[[ INPUT RECORDS, beginning ]]
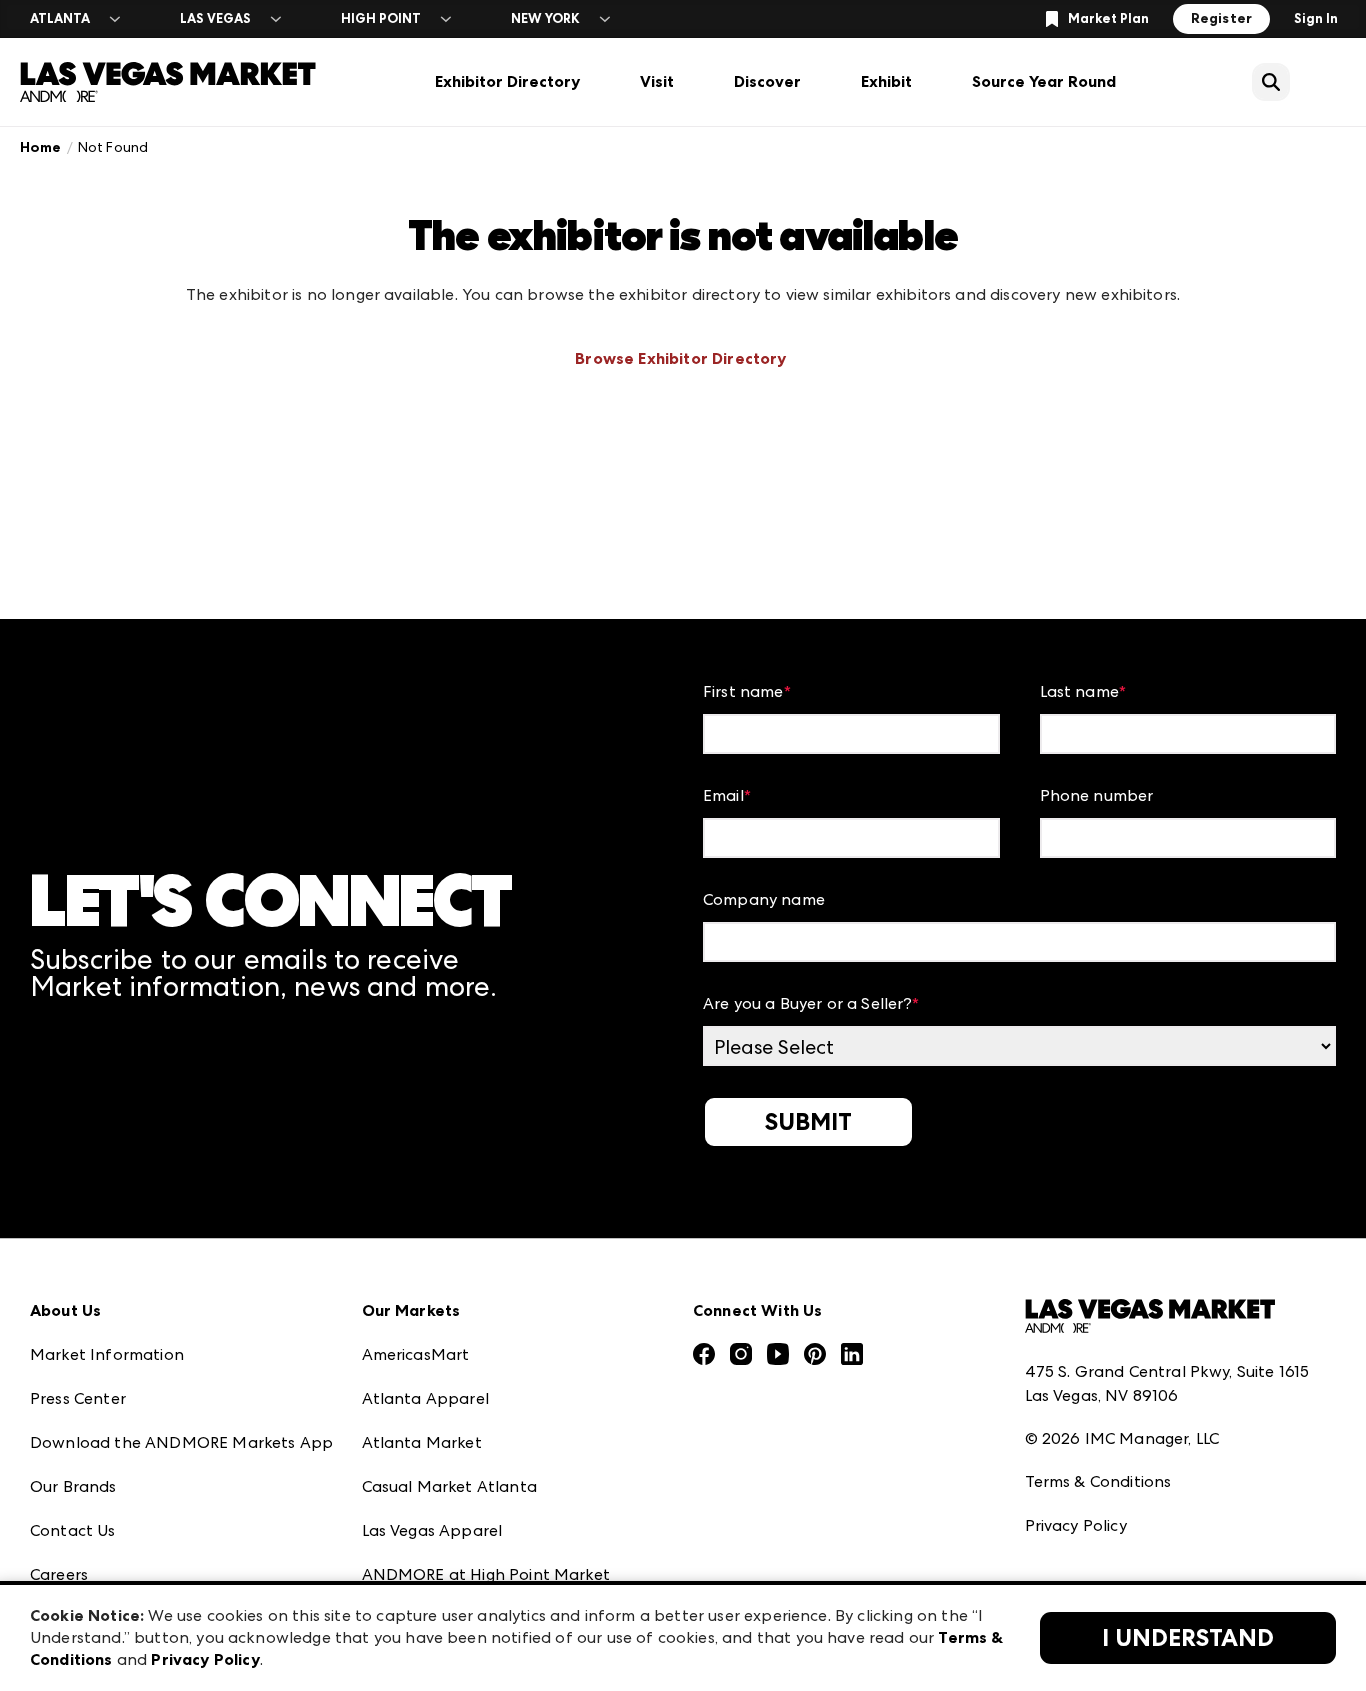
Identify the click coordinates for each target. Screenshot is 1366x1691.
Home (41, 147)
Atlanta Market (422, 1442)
[[ INPUT RECORDS, end ]]
[[ INPUT RECORDS, beginning ]]
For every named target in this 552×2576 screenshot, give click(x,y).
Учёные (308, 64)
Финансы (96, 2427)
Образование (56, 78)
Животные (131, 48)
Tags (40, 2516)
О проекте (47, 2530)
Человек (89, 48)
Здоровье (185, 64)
[[ INPUT RECORDS, end ]]
● WHAT YOU SHOULD DO
Search the listing for the string "click". Copy each line where it turns up.

● EXERCISE OUTPUT
Identify the click coordinates for each target. Screenshot is 1366x1691.
For every named target in this 552×2576 screenshot, give click(x,y).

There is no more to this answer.